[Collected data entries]

▬▬▬

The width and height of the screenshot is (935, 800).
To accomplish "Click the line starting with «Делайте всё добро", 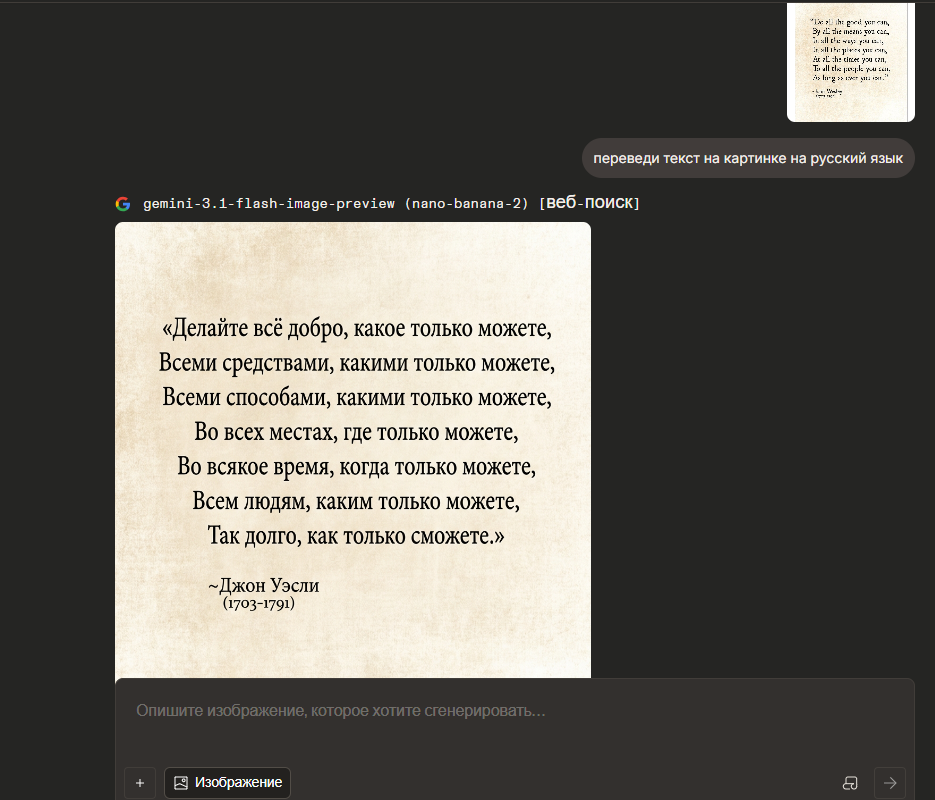I will point(356,328).
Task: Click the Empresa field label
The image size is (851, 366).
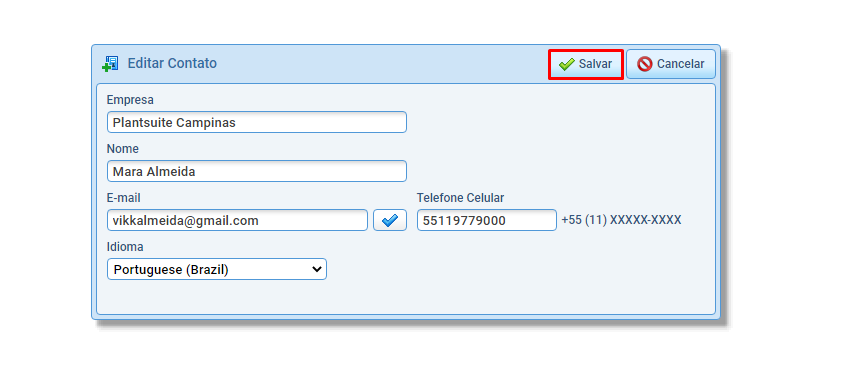Action: pyautogui.click(x=130, y=100)
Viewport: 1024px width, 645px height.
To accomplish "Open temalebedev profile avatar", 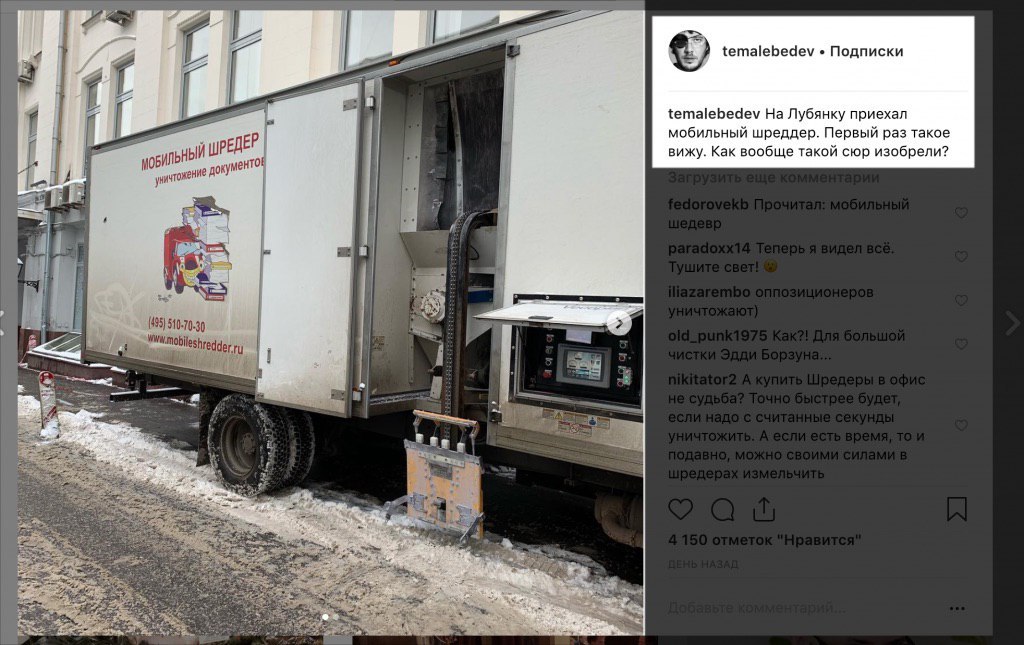I will (x=689, y=51).
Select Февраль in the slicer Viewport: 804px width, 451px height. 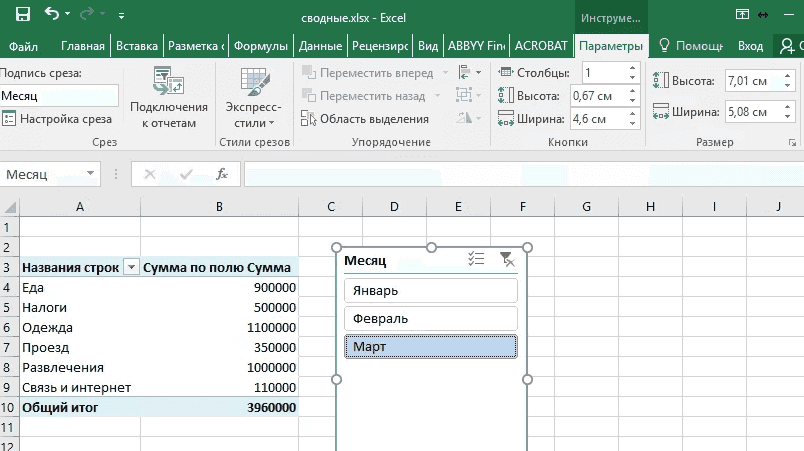pos(430,318)
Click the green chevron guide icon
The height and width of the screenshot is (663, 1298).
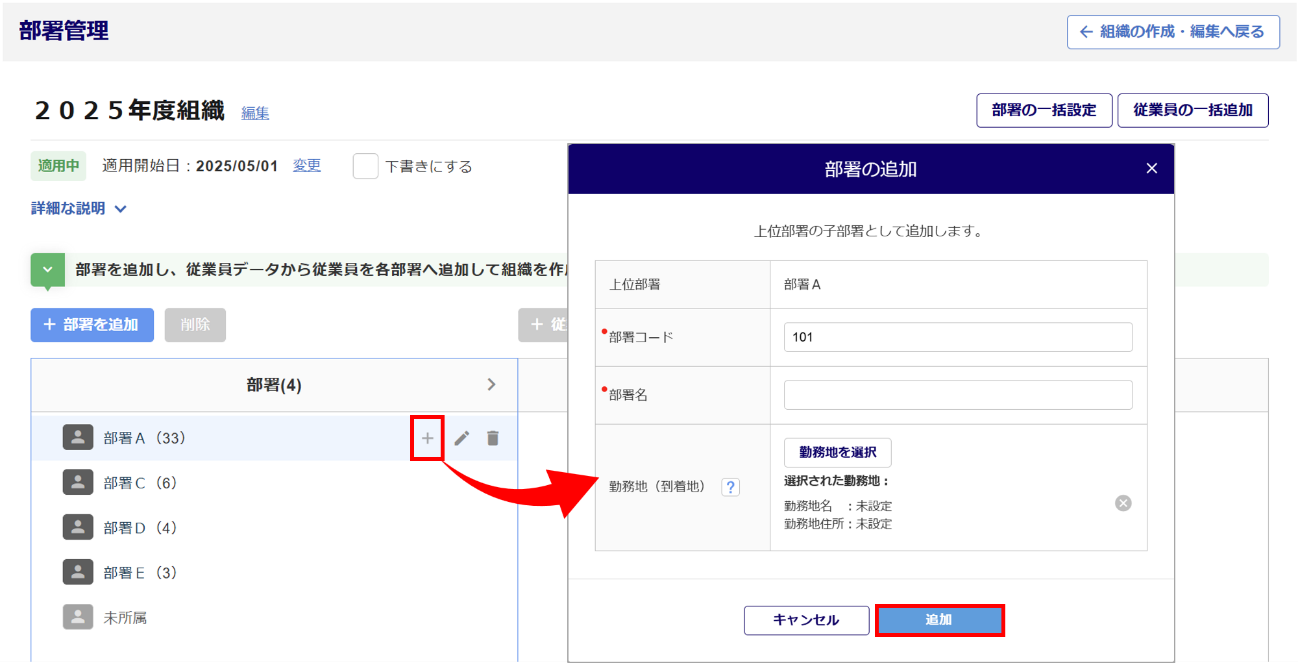point(47,270)
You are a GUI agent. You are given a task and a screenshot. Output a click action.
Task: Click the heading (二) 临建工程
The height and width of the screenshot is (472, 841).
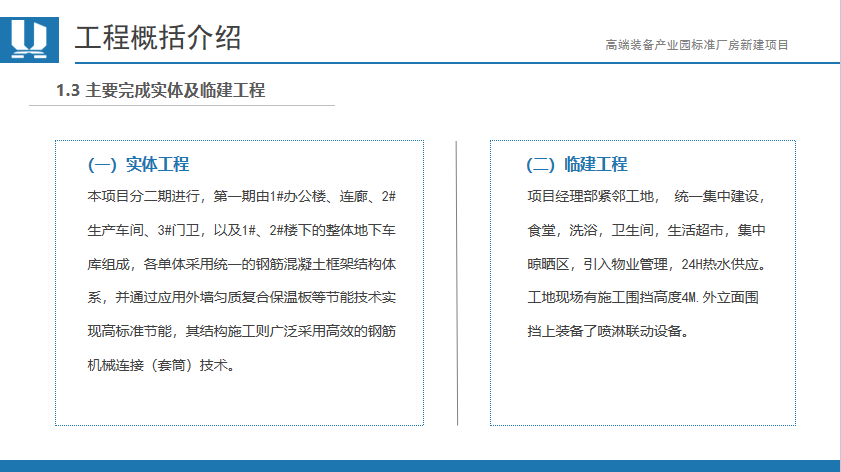[577, 164]
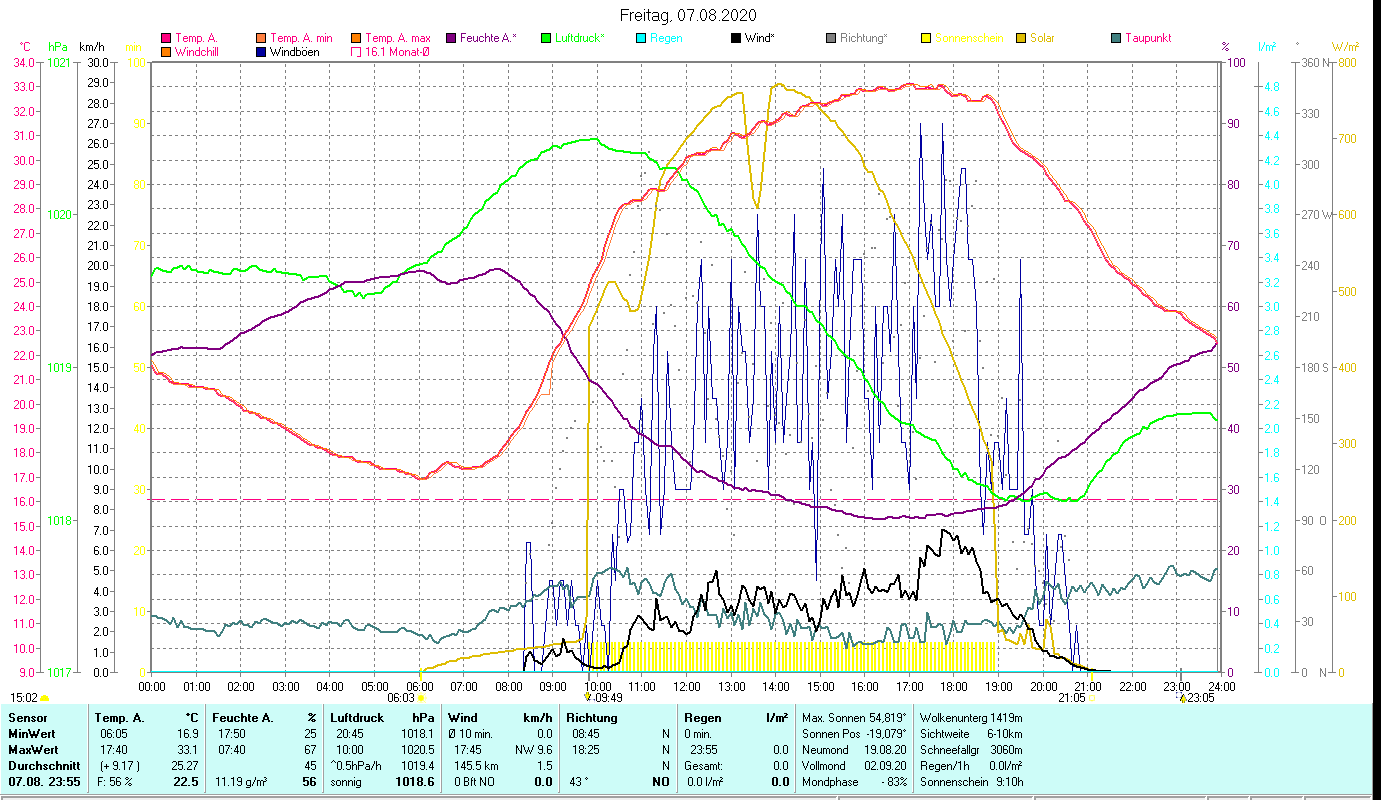Click the 12:00 tick on time axis
The height and width of the screenshot is (800, 1381).
[x=687, y=686]
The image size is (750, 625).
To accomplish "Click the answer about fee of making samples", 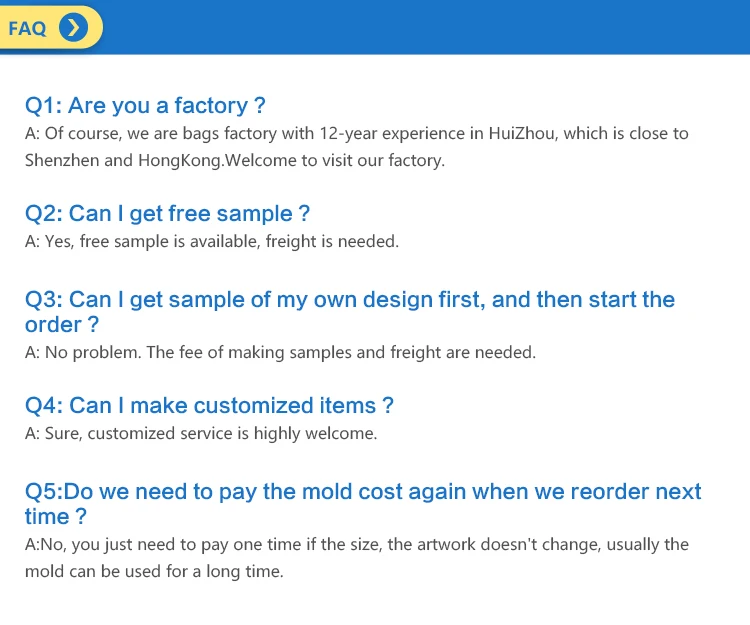I will pos(280,352).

▬▬▬

[ASSIGNED TASK]
Repeat exactly, and only, the entries from the line with "You are a GUI" through the line with "The image size is (750, 625).". Pictures are skipped.

[RESPONSE AREA]
You are a GUI agent. You are given a task and a screenshot. Output a click action.
Task: Click the heading (二) 临建工程
The height and width of the screenshot is (472, 841).
[577, 164]
Click the 12:00 tick on time axis
The height and width of the screenshot is (800, 1381).
[x=687, y=686]
The image size is (750, 625).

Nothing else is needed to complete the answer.